So far, we've been lucky. The worst solar storm we've seen happened in 1859. But we didn't rely as much on electricity back then as we do now; the only thing it knocked out were telegraph lines.

Still, a space-weather event in 1989 shows just how vulnerable we've become: A huge geomagnetic storm on March 13 cut power for 6 million people in Quebec for nine hours.

As these geomagnetic storms crash into the ionosphere, they can make auroras shine big and bright.

"The aurora oval that sits up over the northern and southern poles is a result of currents flowing in the Earth's atmosphere," Owens said. "And they're nearly always there, but they become very much stronger when we've got a geomagnetic storm going on."

We're starting to see some of the effects of these solar flares. The BBC reported that auroras were seen in the southern UK on Sunday night and that more were expected in the coming days.

The sun itself might be erupting in more beautiful formations. NASA spotted a rare polar vortex this month.

The sun also lets off radiation in the form of solar energetic particles that can be dangerous to astronauts.

Humans on Earth are shielded from that radiation, as most of it bounces off the ionosphere and the rest is absorbed by the atmosphere.

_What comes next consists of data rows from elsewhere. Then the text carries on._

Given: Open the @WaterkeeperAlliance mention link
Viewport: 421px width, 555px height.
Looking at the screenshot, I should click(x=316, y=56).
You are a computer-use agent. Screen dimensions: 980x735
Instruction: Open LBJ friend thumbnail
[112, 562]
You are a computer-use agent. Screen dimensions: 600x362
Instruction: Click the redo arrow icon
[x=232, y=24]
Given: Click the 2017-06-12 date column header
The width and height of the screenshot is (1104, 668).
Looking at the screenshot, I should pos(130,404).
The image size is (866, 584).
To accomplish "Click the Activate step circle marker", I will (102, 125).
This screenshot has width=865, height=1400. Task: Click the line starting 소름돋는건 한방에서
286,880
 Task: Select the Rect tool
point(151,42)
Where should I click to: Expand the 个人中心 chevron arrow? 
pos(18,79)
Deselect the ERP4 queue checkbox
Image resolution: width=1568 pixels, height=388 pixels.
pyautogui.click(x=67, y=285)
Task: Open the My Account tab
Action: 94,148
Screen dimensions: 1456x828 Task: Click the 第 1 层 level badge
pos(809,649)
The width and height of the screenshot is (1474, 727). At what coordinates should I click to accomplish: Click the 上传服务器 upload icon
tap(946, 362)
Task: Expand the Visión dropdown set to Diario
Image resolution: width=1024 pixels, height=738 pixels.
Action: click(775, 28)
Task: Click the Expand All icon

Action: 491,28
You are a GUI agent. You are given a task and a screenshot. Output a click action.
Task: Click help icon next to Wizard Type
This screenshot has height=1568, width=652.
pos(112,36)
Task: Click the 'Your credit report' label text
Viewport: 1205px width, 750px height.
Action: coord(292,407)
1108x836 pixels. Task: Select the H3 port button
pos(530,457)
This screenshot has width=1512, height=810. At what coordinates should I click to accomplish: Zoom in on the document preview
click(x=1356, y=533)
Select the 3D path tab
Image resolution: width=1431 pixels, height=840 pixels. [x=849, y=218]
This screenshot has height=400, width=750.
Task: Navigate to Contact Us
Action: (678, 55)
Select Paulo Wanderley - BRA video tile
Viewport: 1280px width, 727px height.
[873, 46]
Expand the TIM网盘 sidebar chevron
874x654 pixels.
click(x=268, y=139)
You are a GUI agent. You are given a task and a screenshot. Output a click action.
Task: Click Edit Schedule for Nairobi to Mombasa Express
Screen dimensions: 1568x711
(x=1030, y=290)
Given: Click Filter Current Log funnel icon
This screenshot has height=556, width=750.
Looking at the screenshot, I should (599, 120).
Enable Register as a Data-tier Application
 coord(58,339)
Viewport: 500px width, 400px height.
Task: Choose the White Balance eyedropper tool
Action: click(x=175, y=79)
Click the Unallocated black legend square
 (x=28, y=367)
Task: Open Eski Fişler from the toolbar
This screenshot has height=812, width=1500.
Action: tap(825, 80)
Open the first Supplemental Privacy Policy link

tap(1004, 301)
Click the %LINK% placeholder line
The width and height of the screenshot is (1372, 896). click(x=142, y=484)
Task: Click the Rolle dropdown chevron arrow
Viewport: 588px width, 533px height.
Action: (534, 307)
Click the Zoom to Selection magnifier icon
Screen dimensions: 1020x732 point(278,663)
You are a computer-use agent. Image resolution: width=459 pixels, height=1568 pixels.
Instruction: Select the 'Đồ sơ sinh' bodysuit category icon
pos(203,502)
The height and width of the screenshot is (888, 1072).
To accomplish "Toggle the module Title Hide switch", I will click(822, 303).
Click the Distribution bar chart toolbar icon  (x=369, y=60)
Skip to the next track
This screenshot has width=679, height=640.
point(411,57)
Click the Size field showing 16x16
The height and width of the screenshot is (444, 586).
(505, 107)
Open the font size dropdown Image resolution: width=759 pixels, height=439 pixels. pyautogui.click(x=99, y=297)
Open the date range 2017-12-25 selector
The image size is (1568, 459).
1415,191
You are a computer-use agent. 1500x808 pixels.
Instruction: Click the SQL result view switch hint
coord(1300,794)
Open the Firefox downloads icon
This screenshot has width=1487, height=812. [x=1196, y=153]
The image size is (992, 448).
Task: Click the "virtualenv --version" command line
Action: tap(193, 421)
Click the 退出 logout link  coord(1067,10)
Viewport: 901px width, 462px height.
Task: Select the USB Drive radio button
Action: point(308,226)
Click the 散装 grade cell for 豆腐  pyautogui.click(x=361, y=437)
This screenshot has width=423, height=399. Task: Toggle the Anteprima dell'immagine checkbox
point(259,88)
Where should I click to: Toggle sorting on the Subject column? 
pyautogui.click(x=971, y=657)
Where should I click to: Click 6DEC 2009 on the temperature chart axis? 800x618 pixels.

Even the International Space Station is still under the protection of the ionosphere.

But if the radiation hits an astronaut in outer space, it can be very dangerous, Owens said.

"If you are trying to send a crew to the moon or Mars, you really need to worry about these things, because that is a serious, potentially fatal radiation dose," Owens said.

So far, astronauts have been lucky. Two Apollo crewed missions narrowly escaped a huge solar storm in August 1972: Apollo 16 had landed back on Earth in April, while Apollo 17 launched in December.

"They missed it purely by chance, and it could have been fatal for the astronauts at the time," Owens said.

But as SpaceX and NASA aim to ramp up missions in the coming years, they'll need to prepare for solar storms — the issue is that there's no good way to shield astronauts in space, Owens said.

Owens said that if the 1859 solar storm were to happen today, we'd be "far more susceptible."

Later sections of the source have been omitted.